Покойницу обмыли, обрядили ко гробу. Восковая свеча никак не хотела стоять меж скрюченных, таких же восковых пальцев.
Сын не мог сломить волю бегущих слез.
– Дедушка, отец наказывал каждый волосок на ее голове беречь, а мы?!
– С силой смерти, детонька, никто не совладает, – словно оправдываясь, твердил Платон, прижимая к груди голову внука.
Под неумолк птичьего хора легковесный гроб несли на руках до самого кладбища.
Горе вспыхнуло и не прогорало в сыновьей груди. Прошел страшный сон похорон. Захар ходил потерянный, придавленный густым туманом несчастья. Сердце не хотело брать на веру горькую явь: была мать и нет ее. Двухметровая толща могильной земли отторгла человека от этого мира крестьянских забот, от этого света солнца. Где он, тот свет, куда, по уверению богобоязненной Серафимы, переходят души усопших? Выбился ли оттуда хоть один лучик, согрел кого, осветил путь?!
Вспоминались мельчайшие подробности материнской доброты. Вот она редкозубым гребешком расчесывает после бани русые волосы сына, воркует нежно: «Да какой ты у меня хорошенький.
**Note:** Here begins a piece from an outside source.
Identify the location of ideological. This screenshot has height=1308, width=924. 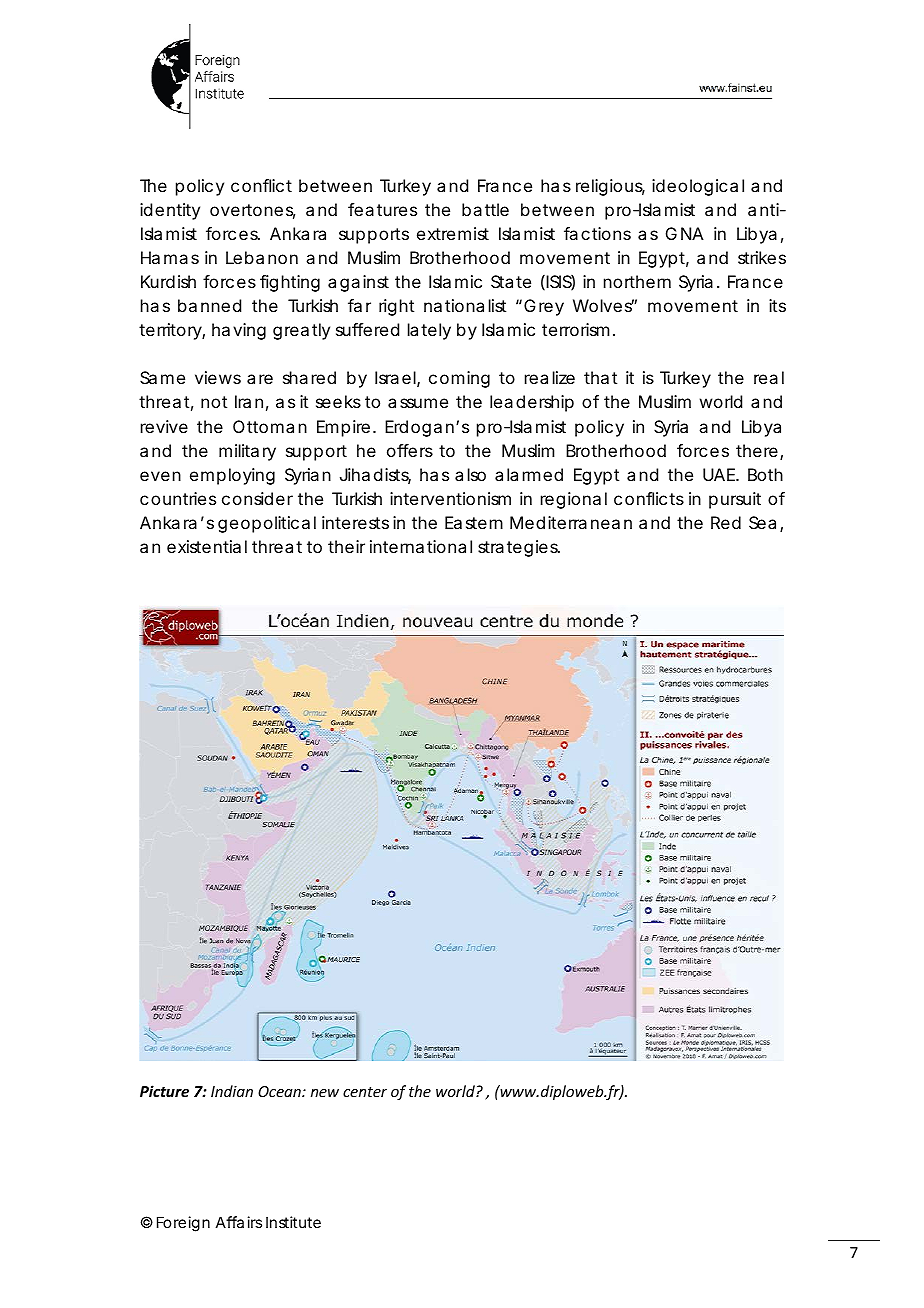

Да какой ты у меня пригоженький. Чей это такой Захарушка?..» Подкладывает на тарелку лучший кусок рыбного пирога. Снимает с плеч, набрасывает на сына кофту во время сильного ливня, прихватившего их в лесу. Целует в щечку, желает спокойной ночи… Отец на войне. Мать в могиле. Правду сказывала бабушка Зиновия про зло. Хвалилось оно: изведете одну беду, другую приведу. Вот привело.
Вместе со всеми приготовленными к смотру лошадьми Пурга находилась в деннике. Ее глаза, подернутые пеленой непрекращающейся тьмы, по-прежнему оставались влажными. Конюху были теперь особенно понятны и объяснимы эти вечные слезы лошади. При подходе Захара она перестала хрумкать овес, насторожилась. Скребница коснулась и без того гладкой холеной шерсти. Слепая нюхом нашла лицо друга, с собачьей преданностью лизнула подбородок. Необычное поведение Пурги со дня смерти матери наталкивало Захара на мысль, что она каким-то необъяснимым чутьем догадывается о беде. Неужели были поняты ею затяжные печальные вздохи, беспрестанно идущие из души парня? Необычным жалобно-заливистым было ржание. Чаще прикасалась к конюху лбом, храпом, языком. Никита Басалаев ревностно следил за такими знаками внимания слепой кобылы. Старший конюх давно не испытывал к помощнику чувства неприязни. Их отцы ушли на фронт. Могут оказаться в одном подразделении. Чего делить сыновьям? Никита не рассчитывал на особое отношение напарника. Стал разговорчивее, обходительнее, и то хорошо. Несчастье запрудинской семьи он переживал по-своему, по-басалаевски: пришла в деревню беда, конечно плохо. Но, слава богу, не нас коснулась. Проявить сострадание – пожалуйста. Это можно. От ложной муки сердце не обливается кровью.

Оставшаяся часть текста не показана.